W sieci pojawił się Intel 310. Czy dwurdzeniowy procesor w 2024 roku ma sens?

Gdy pojawiła się rodzina Raptor Lake, Intel odesłał na śmietnik historii procesory Celeron oraz Pentium. W chwili obecnej czeka nas kilka mocnych premier od producenta, a choć o tym, że planuje układ Intel 310, wiedzieliśmy już w połowie 2023 roku, nie było żadnych konkretów. I właśnie pojawiły się pierwsze.
Intel 310

fot.: VideoCardz

Modele Intel 300 zadebiutowały na początku bieżącego roku. Data premiery ich usprawnionej linii nie jest póki co znana. Co jednak nie może zaskakiwać, będzie ona lepsza od podstawowej. Pojawił się nawet wynik pierwszego testu w Geekbench, który podaje nie tylko wydajność, ale również zdradza szczegóły specyfikacji. Czy dwurdzeniowy Raptor Lake ma sens?
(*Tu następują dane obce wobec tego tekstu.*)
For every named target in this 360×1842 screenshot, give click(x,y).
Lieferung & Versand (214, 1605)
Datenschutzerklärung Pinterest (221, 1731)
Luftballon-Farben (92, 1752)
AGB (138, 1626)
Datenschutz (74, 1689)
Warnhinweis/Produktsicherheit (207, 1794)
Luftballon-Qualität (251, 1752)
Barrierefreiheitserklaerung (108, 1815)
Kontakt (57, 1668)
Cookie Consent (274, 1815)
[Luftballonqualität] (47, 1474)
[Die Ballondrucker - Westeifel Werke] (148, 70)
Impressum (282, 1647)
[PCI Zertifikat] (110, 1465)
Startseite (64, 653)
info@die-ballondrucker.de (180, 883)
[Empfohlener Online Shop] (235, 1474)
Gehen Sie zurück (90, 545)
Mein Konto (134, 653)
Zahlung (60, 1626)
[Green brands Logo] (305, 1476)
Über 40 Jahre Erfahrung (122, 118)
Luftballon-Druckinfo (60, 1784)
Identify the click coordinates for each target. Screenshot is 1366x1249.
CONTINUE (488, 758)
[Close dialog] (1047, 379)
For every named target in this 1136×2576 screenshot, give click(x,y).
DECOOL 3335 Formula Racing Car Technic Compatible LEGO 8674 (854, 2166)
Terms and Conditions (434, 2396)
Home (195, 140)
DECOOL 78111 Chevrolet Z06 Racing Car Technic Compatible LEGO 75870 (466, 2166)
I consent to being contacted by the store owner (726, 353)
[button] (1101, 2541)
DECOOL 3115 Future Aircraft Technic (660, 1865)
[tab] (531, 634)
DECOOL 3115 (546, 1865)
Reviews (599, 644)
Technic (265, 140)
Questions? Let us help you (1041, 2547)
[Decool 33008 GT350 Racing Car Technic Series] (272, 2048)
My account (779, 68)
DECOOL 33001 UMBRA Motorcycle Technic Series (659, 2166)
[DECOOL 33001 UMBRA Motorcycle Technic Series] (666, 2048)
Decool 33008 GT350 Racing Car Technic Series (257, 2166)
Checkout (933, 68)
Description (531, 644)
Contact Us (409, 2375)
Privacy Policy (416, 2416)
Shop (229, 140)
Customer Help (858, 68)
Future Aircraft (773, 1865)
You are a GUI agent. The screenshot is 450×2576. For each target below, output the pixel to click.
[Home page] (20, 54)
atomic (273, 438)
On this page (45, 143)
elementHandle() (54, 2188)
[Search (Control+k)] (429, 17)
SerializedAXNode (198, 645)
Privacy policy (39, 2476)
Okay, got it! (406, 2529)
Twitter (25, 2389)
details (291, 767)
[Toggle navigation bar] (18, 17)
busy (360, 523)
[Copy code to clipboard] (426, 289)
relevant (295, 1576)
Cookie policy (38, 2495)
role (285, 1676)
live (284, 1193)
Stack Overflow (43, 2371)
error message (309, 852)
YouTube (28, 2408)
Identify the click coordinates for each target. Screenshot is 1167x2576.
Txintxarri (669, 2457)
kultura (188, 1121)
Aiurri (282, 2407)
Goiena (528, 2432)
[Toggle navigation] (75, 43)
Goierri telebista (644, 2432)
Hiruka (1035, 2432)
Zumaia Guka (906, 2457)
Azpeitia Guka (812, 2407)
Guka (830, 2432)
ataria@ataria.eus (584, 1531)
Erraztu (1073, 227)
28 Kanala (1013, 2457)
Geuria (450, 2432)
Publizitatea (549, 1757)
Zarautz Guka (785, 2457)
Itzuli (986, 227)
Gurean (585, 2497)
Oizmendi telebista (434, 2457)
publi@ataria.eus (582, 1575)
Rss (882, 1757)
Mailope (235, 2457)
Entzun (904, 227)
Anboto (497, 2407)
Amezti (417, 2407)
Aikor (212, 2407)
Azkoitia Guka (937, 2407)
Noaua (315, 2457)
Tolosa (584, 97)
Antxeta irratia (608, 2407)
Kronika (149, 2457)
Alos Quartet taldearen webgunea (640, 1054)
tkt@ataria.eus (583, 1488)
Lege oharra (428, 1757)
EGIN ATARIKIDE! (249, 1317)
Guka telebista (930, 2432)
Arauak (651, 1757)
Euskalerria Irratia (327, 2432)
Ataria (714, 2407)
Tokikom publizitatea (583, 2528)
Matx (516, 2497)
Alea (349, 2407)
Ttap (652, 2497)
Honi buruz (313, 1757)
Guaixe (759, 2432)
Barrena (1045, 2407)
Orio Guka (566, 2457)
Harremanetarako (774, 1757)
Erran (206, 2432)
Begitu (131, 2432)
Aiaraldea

Intel 310 – procesor do podstawowych zastosowań

Intel 300 ma tylko dwa rdzenie P, co w obecnych czasach może wydawać się dziwne, biorąc pod uwagę, że mnóstwo aplikacji wymaga czterordzeniowców, a w coraz większej ilości niezbędne jest ich osiem. Intel 310 to model o bardzo podobnej specyfikacji, ale z nieco szybszym taktowaniem w trybie boost. Wyposażono go we dwa rdzenie P oparte na architekturze Raptor Cove, może obsłużyć 4 wątki. Układ ma tylko jedną, zdefiniowaną częstotliwość taktowania, która domyślnie wynosi 4,10 GHz, a dodatkowo posiada 6 MB pamięci podręcznej L3 i 2,5 MB pamięci podręcznej L2.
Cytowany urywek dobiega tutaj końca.